Approximately half of the micro-interventions tested related to educating patients (including calling new mothers to encourage retention in care). This could indicate that micro-interventions were selected to address one of the main barriers to successful PMTCT scale up, which is postpartum retention in care.[40] However, it could also indicate focusing on individual patient responsibility rather than more costly and difficult to address systemic issues. Focusing on patient education over systemic issues is not unique to our study. A review of published knowledge translation interventions found that patient education was the most common type of intervention, with 58% of interventions being at the patient level (versus health system or providers).[41] The second most common category of micro-interventions in SAIA-SCALE was service organization (including service reorganization such as task shifting).
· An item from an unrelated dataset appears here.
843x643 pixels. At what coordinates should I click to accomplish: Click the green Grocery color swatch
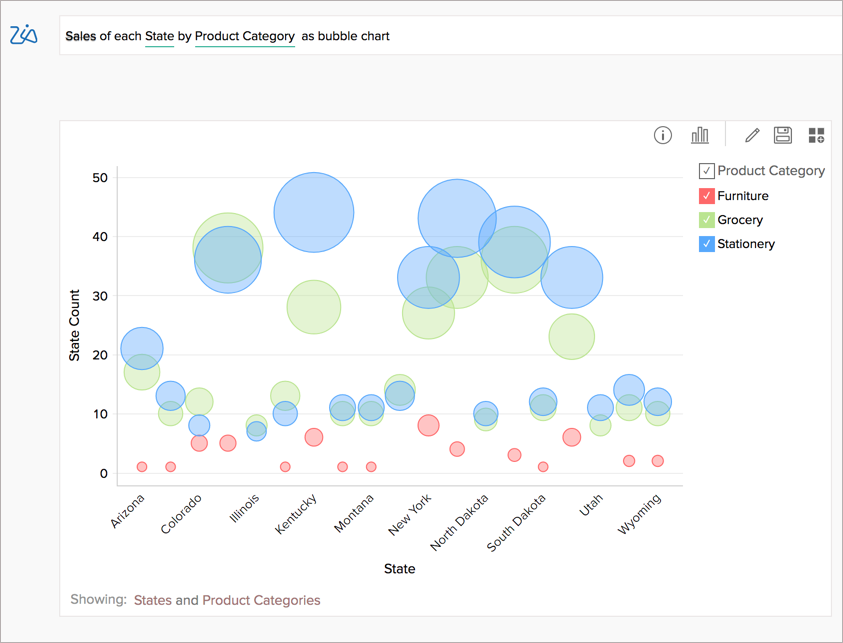coord(705,219)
This could reflect the success in other settings of using alternative entry points to engage women, such as community-groups and mother-to-mother support groups.[5]
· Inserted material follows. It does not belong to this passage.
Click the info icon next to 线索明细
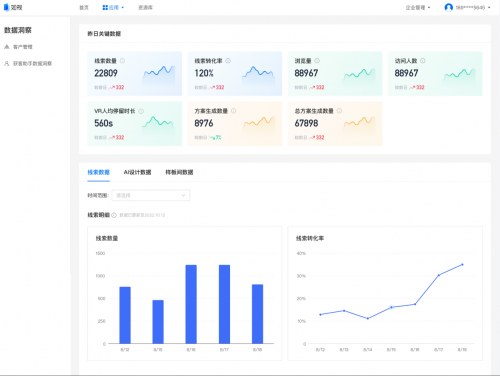 pos(114,215)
Transitioning from an efficacy trial to a scaled-up implementation strategy and effectiveness trial is challenging and not always successful. A recent study in Uganda found that the intensive “demonstration” phase facilities had sustained outcomes, while scale-up facilities had outcomes decline after implementation ended.[42] In our study, minimal sustained funding led to sustained program outputs, which may increase the likelihood of sustained PMTCT cascade outcomes. Maintenance of the SAIA-SCALE program up to 24-months post intensive support was high. A systematic review found that the most commonly reported barrier to program sustainment was funding ending.[32] Our study is an example of maintenance happening despite a large reduction in external support, while maintaining funding for key input (transportation). There are other factors that could have led to high maintenance. A recent review found that progress monitoring, stakeholder participation, integration with existing policies, and training can contribute to sustainability,[43] all of which were present in the SAIA-SCALE program. Future research could study maintenance for longer than 24 months, and compare different levels of external support to find the most efficient sustainment strategy as well as determinants of sustainment beyond just financial support – all of which are recognized research priorities.[44,45]
Limitations
While the stepped wedge cluster randomized trial design enabled measuring maintenance for 24 months for wave 1 facilities, it also restricted measuring maintenance to 12 months for wave 2 facilities, and to no maintenance measurement for wave 3 facilities. Full adoption is a positive outcome for the program, but limited our ability to assess predictors of adoption. Two implementation and maintenance measures were only available as self-reported data: Workplan implementation and micro-intervention adoption into routine practice; self-reported data is subject to recall and desirability bias.